Created 20 years ago in the wake of 9/11 to prevent terrorist attacks on U.S. soil, the Department of Homeland Security (DHS) has become notorious for abuse. DHS’s inhumane enforcement of immigration laws has deservedly garnered the bulk of Congressional and public attention, but its counterterrorism and intelligence efforts also need reform and oversight.

Time and again these programs have targeted people of color and protesters, while ignoring the obvious threat of white supremacist violence.

While DHS Secretary Alejandro Mayorkas has lately directed his staff to reorient to combatting “domestic terrorism,” a system with such a record of blatant bias and overreach requires revamping. If anything, by expanding the department’s reach into Americans’ lives and data, the pivot to domestic terrorism makes this need even more obvious and urgent.

DHS’s Office of Intelligence and Analysis is a top priority for an overhaul. This office is charged with disseminating terrorism intelligence and analysis to state and local law enforcement and other partners. It is well known that during the 2020 protests in Portland following the murders of George Floyd and Breonna Taylor, the office used authorities meant to address terrorism to “counter potential threats of graffiti, vandalism, or other minor damage.” But as documented by the agency’s general counsel, the rot went even deeper. For example, one of its senior officials pressured analysts to describe threats as “inspired” by “violent antifa anarchists,” despite the absence of any evidence.

A March 2022 report by DHS’s inspector general found that the office issued 366 open-source intelligence reports during the 2020 protests — but it was silent in the weeks leading up to the Jan. 6 attack on the Capitol, despite seeing calls to action by groups with a known history of violence, such as the Proud Boys. It is difficult to avoid the conclusion that the race and political leanings of those planning the gatherings played a role — and that this bias had devastating consequences.

And it is clear that DHS’s intelligence arm needs strong safeguards to prevent a recurrence.

The Office of Intelligence and Analysis also supports “fusion centers,” state-run information sharing hubs that receive federal funding. Some have followed a similar trajectory: disseminating unreliable information about supposed security threats and surveilling social justice protesters, including Black Lives Matter and Muslim activists. These failures echo decade-old findings from a bipartisan Senate investigation that conclude fusion centers were gathering information on constitutionally protected activity and “yield[ing] little, if any, benefit to federal counterterrorism intelligence efforts.”

American Muslims have been the primary target of other DHS counterterrorism efforts. Initiatives to counter violent extremism set their sights almost exclusively on Muslims, who also report being singled out by border agents for questioning, invasive searches of phones and laptops, and even detention without cause. Just last month, a group of Muslim Americans sued the department, accusing its agents of detaining them to ask intrusive questions about their faith, including whether they attend mosque and how often they pray.
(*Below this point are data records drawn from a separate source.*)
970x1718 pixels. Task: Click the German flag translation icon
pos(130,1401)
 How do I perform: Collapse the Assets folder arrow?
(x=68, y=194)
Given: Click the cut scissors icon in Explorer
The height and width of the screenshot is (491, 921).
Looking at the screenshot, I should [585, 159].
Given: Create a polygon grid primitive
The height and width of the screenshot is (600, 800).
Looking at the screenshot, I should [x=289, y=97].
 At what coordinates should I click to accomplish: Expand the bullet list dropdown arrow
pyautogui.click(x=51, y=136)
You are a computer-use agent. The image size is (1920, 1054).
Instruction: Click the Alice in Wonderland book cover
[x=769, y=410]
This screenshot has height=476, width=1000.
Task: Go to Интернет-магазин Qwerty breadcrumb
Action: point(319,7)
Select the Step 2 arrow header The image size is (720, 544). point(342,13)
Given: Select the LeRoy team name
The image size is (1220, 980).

Even apart from these excesses, the department’s activities touch the lives of millions of Americans — mainly through its tracking of travelers, both domestic and international, and its purchases of data about what people do and say online. DHS has used this information to build the nation’s largest governmental store of Americans’ information, covering hundreds of millions of people. This cache of information can reveal details of our lives that we would rather keep private and is susceptible to misuse, available to be exploited against political enemies and social movements. Its very existence impinges on our privacy. Even former high-level DHS officials describe this accumulation of records as posing acute civil liberties concerns.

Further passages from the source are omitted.